Sheikh Raed Salah prays in Tel Aviv's Rabin Square
Sheikh Raed Salah prays in Tel Aviv's Rabin SquareTomer Neuberg/Flash 90

In response to Internal Security Minister Gilad Erdan's (Likud) call Monday to ban the Islamist organizations that routinely riot on the Temple Mount, the holiest site in Judaism, the leader of one such radical organization spoke out against the move.

Sheikh Raed Salah, head of the radical Islamic Movement in Israel, gave an interview to the Hamas paper Palestine, in which he said the entire Palestinian Arab society - both those with and without Israeli citizenship - needs to unite to "help" Jerusalem and the Al-Aqsa Mosque.

The Arab rioters who attack police and Jewish visitors on the Temple Mount on a regular basis symbolize the "honor" of the Muslim nation and the Arab world, according to Salah.

Salah just last month called to conquer the Temple Mount, saying, "we must go out against all these breaches until the occupation is removed."

Dr.
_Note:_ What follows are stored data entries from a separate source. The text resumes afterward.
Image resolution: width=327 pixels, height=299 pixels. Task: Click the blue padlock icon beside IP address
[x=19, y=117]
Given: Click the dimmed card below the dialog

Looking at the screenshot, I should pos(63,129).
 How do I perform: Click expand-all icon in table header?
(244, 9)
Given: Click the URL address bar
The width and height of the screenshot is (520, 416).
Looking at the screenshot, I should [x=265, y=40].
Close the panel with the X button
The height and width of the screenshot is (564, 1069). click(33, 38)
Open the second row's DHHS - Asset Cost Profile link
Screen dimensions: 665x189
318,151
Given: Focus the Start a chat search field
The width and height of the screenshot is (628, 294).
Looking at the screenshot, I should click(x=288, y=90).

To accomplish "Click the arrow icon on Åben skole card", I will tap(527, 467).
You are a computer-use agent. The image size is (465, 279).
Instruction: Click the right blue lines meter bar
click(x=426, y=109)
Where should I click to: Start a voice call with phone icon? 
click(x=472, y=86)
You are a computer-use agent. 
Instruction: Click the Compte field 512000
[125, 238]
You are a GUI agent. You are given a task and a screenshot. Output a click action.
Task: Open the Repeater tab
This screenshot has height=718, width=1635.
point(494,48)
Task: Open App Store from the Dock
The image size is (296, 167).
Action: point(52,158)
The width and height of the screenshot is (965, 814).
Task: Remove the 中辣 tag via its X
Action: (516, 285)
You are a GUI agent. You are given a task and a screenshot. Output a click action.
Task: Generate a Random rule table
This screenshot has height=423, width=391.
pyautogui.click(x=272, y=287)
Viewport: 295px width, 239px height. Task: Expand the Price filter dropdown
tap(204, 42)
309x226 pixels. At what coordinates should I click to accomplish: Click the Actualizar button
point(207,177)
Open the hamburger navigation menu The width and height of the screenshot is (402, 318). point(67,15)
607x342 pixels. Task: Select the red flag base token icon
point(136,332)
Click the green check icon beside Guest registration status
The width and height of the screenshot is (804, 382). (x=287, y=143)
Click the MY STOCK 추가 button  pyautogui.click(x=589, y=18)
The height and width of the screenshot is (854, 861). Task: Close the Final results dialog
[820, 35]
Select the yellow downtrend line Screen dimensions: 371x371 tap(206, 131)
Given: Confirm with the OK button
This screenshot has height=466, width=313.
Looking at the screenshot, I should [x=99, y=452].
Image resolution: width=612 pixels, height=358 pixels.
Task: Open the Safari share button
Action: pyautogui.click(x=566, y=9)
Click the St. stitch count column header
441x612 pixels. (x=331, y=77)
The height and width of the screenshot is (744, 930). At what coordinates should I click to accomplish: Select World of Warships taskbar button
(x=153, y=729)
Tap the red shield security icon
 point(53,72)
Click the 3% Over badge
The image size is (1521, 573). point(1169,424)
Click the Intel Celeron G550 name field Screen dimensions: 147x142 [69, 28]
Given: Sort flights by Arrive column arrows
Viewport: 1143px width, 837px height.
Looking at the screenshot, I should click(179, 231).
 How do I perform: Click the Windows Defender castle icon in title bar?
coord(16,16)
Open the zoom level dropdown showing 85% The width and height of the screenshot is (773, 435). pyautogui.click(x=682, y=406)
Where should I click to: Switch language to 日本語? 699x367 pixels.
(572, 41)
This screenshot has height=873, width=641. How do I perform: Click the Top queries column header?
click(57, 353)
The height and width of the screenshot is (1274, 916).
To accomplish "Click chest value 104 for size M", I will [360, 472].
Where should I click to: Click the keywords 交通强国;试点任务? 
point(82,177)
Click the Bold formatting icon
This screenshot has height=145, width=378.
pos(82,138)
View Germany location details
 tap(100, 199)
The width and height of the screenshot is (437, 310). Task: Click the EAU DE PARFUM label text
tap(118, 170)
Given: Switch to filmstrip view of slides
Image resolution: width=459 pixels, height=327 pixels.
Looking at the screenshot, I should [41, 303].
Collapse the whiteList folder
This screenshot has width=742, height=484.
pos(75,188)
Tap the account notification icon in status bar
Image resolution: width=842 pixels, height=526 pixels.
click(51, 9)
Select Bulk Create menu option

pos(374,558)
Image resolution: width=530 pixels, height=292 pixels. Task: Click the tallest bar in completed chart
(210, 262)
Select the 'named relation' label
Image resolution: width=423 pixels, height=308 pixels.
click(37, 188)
Najah Bahirat, president of the Koran Academy at the Al-Aqsa Mosque, claimed in the Hamas paper that the Israeli authorities want to remove the "last defense" of the mosque as part of a plan to "Judaize" the Mount - which is the site of the First and Second Temple.

Bahirat called to forbid "Jewish terror organizations" from implementing an alleged plan to destroy the mosque and build the "imaginary" Third Temple, and to kill Muslims on the Temple Mount.

The Mount remains under the de facto control of the Jordanian Waqf, despite having been liberated from Jordanian occupation in the 1967 Six Day War.

Jordan just this week threatened to deploy soldiers to the Mount following the plan to ban Muslim rioters.